AGs-Mesh further extends the DNC idea to normal supervision. The normal consistency between the model's rendered normal, $\hat N(p)$, and $N_p(p)$ is computed: $$\theta_n(p) = \arccos \left( \frac{\hat N \cdot N_p}{\|\hat N\| \|N_p\|} \right)$$ Filtering is performed analogously: $$N_f(p) = \begin{cases} 0 & \text{if } \theta_n(p) > \tau_n \ N_p(p) & \text{otherwise} \end{cases}$$ With this adaptive filtering, the model's normal supervision switches over iterations from using the full prior to only those pixels where consistency is high: $$L_N = \begin{cases} \|\hat N - N_p\|_1 & \text{for steps } < T_n \ \|\hat N - N_f\|_1 & \text{for steps } \geq T_n \end{cases}$$

This dual adaptation ensures that both depth and normal priors are enforced only in plausible, reliably reconstructed regions, and that ambiguous or outlier regions do not bias the optimization (Ren et al., 2024).

4. Optimization Objective with DNC

The full objective function for AGS-Mesh employing DNC is: $L = L_\text{color} + \lambda_d L_D + \lambda_n L_N$ where $L_\text{color}$ is a photometric loss (e.g., $L_1(\text{RGB}) +$ D-SSIM), and $\lambda_d=0.2$, $\lambda_n=0.1$ are empirically chosen weights.

This objective enables robust learning of Gaussian splatting models that are well-aligned with real surfaces, suppressing noisy or inconsistent guidance sources, and is key for producing high-fidelity geometry from uncontrolled sensor input in indoor environments (Ren et al., 2024).
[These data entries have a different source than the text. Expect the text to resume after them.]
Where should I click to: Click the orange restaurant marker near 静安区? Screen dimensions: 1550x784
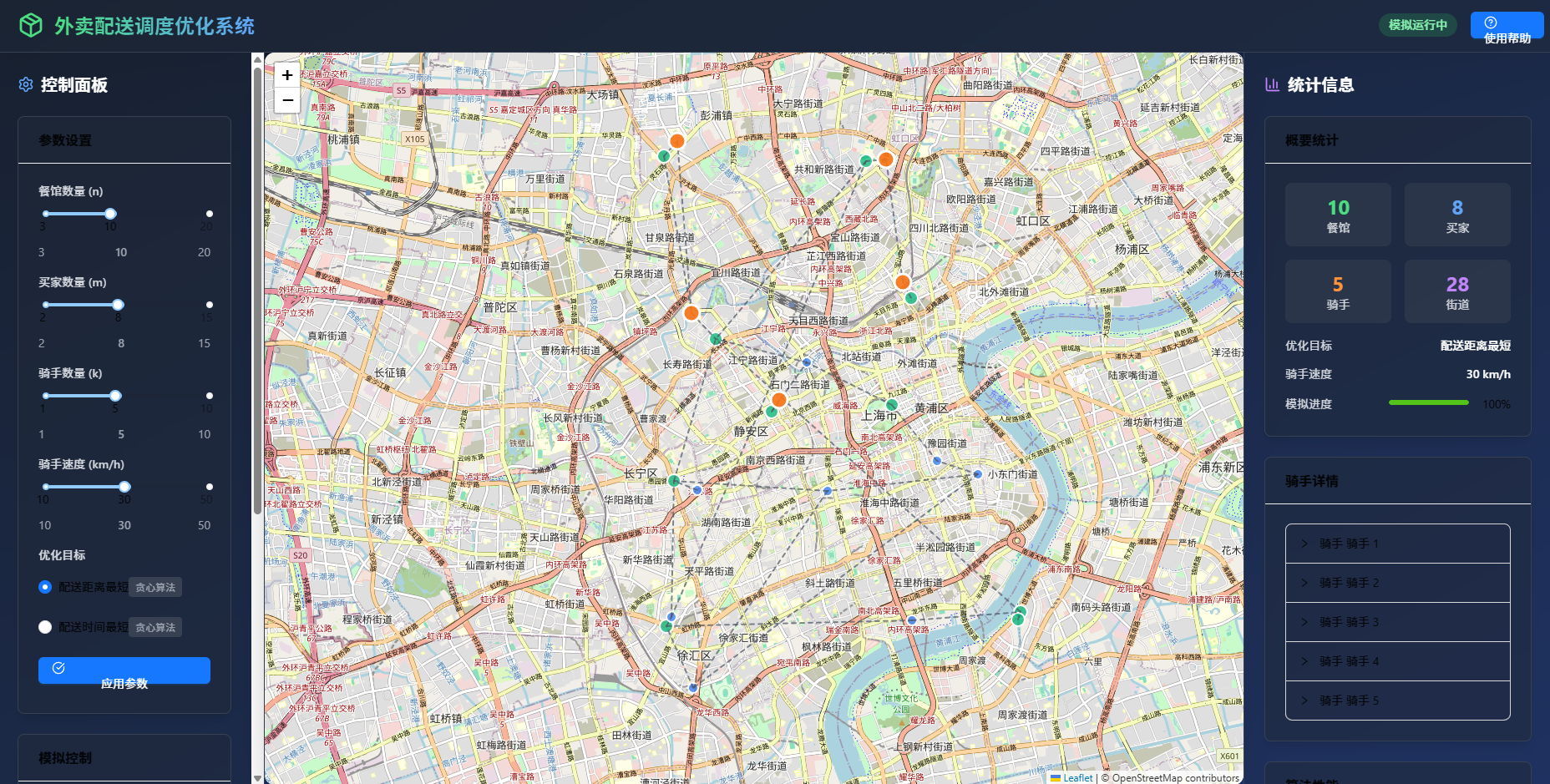pyautogui.click(x=778, y=400)
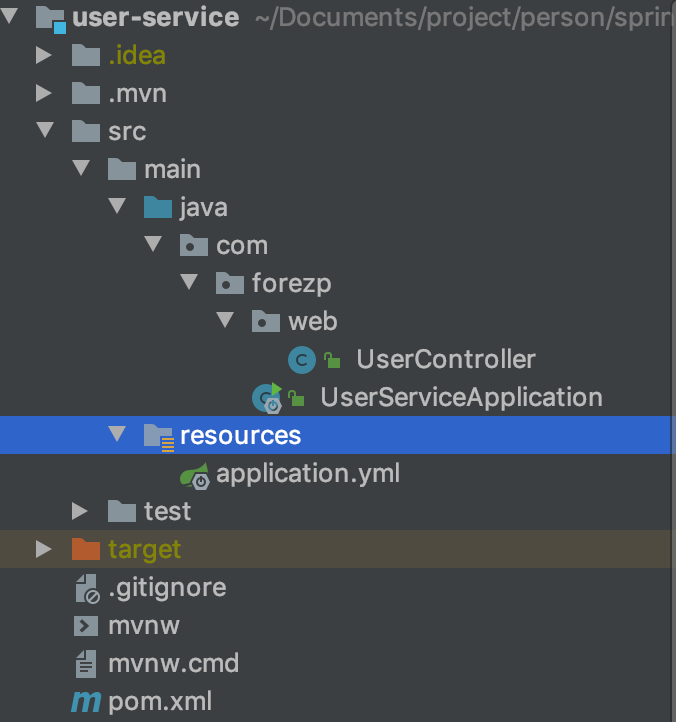Click the UserController class icon
The image size is (676, 722).
301,360
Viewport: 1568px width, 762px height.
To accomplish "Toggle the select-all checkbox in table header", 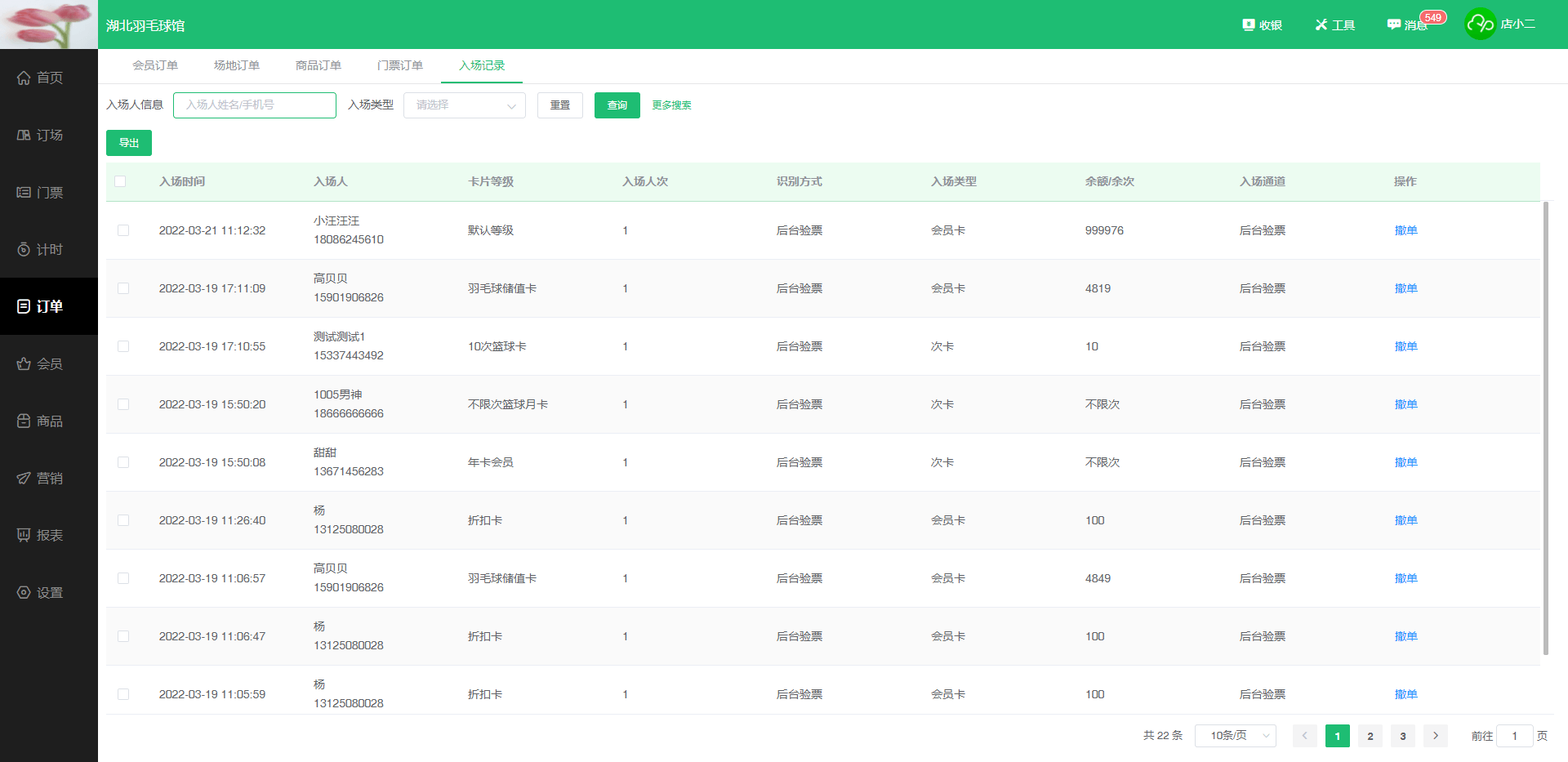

5. Empirical Impact and Mesh Refinement

Empirical results on the MuSHRoom and ScanNet++ datasets confirm that DNC-based adaptive filtering leads to:

• Significant improvements in mesh accuracy (F-score, Chamfer-L1, normal consistency) over both vanilla and prior-augmented pipelines.
• Superior photorealistic rendering (PSNR, SSIM) of novel synthetic views.
• Ability to leverage both low-resolution sensor-based depth and high-resolution monocular normals simultaneously, extracting their complementary strengths and mitigating individual weaknesses.

An ablation on the MuSHRoom dataset demonstrates that introducing both priors and DNC increases mesh F-score from 0.6039 (no priors) up to 0.9061 (with both and DNC), and further to 0.9157 with full adaptive filtering and multiscale meshing (Ren et al., 2024).

6. Generalization and Limitations

Depth Normal Consistency as a gating mechanism is not limited to AGS-Mesh but can generalize to other 3DGS and 2DGS pipelines requiring robust geometric supervision under multi-source uncertainty. Its main limitation is that, in regions where both priors (sensor depth and predicted normal) fail or disagree due to extreme noise or occlusion, it provides no strong supervision—thus, the final reconstruction quality still relies on the coverage and base quality of the priors.

A plausible implication is that DNC enables stable learning in real-world scenarios where geometric priors are essential but inherently noisy, such as in consumer device-based room scanning and real-time scene updating (Ren et al., 2024).